Los jugadores de este seleccionado fueron elegidos de equipos provinciales, pero la realidad es que la mayoría vivió mucho tiempo como refugiada cerca de la frontera paquistaní. Todos pertenecen a la etnia pashtuns, la tribu afgana dominante de la cual surgieron los talibanes. Ninguno de los integrantes del plantel es de la minorías tajikas, uzbekas y hazaras, que son insistentemente perseguidas. El propio Noori vivió 18 años en Peshawar, donde reside de la mayor población afgana de Pakistán. “Ahora lo importante es promover el deporte -dice-. Queremos que el mundo sepa que los afganos también podemos hacer deportes”.

Uno de los impedimentos difíciles de salvar es el de la indumentaria: los deportistas no pueden vestir camisetas de manga corta o shorts. Al equipo de cricket le llevó varias discusiones convencer al régimen para que les permitieran jugar con ropa deportiva en lugar del shalwar kamiz, la holgada y tradicional prenda afgana.
Los que no se van a olvidar más de la rigidez de estas normas de vestuario son los futbolistas de un equipo juvenil pakistaní que realizó una gira por Kandahar, en el sur de Afganistán. El 15 de julio del año pasado (2000) fueron arrestados y rapados tras cometer el “error” de jugar en pantalones cortos. Soldados talibanes irrumpieron con armas en el amistoso, ofendidos por las piernas expuestas de los visitantes. “En el futuro habrá un código para los equipos visitantes”, prometió el ministro Muttmain. Por el contrario, en 1998, tres boxeadores talibanes no pudieron pelear en Pakistán porque se negaron a cortar la barba, prohibida por los reglamentos internacionales.

En el origen de algunos deportes, Afganistán tuvo cierto protagonismo. Dos teorías bien distintas sobre las raíces del básquet y del pato, respectivamente, advierten sobre los antecedentes en el buzkashi, el deporte nacional afgano. En este juego con caballos la única regla es embocar un cordero muerto en un círculo ubicado en el piso. Para practicarlo se elige a los chavandozlar (jinetes) entre los hombres más fuertes y salvajes de cada pueblo. Algunas escenas se ven en la película Rambo III.
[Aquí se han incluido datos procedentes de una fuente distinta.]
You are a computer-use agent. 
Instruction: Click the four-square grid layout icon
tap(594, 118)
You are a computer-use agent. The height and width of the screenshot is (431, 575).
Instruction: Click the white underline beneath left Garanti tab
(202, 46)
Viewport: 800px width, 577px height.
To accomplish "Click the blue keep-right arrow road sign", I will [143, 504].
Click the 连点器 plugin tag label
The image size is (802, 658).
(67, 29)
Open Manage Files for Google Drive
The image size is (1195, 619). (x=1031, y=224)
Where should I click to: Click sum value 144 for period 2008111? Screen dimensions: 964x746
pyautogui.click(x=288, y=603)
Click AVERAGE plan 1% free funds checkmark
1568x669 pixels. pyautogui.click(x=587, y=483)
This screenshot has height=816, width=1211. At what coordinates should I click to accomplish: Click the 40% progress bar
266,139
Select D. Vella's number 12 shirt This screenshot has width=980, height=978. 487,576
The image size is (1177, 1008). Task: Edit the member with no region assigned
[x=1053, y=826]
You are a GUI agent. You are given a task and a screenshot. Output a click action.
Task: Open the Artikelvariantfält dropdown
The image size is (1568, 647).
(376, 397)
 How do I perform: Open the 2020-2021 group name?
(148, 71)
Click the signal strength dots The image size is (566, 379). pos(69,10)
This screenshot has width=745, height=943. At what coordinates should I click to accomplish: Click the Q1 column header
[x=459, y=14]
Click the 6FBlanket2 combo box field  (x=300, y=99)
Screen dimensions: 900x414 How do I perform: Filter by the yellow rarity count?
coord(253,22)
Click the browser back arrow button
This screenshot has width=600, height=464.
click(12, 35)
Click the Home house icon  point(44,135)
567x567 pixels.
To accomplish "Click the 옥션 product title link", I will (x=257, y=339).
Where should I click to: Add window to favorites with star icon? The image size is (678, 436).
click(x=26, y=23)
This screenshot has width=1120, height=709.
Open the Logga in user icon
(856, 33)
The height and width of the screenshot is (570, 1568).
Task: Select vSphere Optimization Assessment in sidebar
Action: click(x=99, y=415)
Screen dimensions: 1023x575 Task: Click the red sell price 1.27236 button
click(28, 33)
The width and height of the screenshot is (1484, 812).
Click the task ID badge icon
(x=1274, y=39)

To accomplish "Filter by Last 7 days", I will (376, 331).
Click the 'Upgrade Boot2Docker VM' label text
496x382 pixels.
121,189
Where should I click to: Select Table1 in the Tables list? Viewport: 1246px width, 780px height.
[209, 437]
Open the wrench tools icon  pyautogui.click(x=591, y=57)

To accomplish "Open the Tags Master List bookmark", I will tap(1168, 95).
El dogmatismo talibán atrasó la práctica del deporte en un país escaso en atletas. Un símbolo de este anclaje en el paso fue el fondista Baser Wasiqui, que en el Maratón de Atlanta 96 clavó un tiempo de 4 horas, 27 minutos y 17 segundos. Llegó último, empleando casi el doble de tiempo que el argentino José Luis Molina, que quedó en el puesto veinticuatro.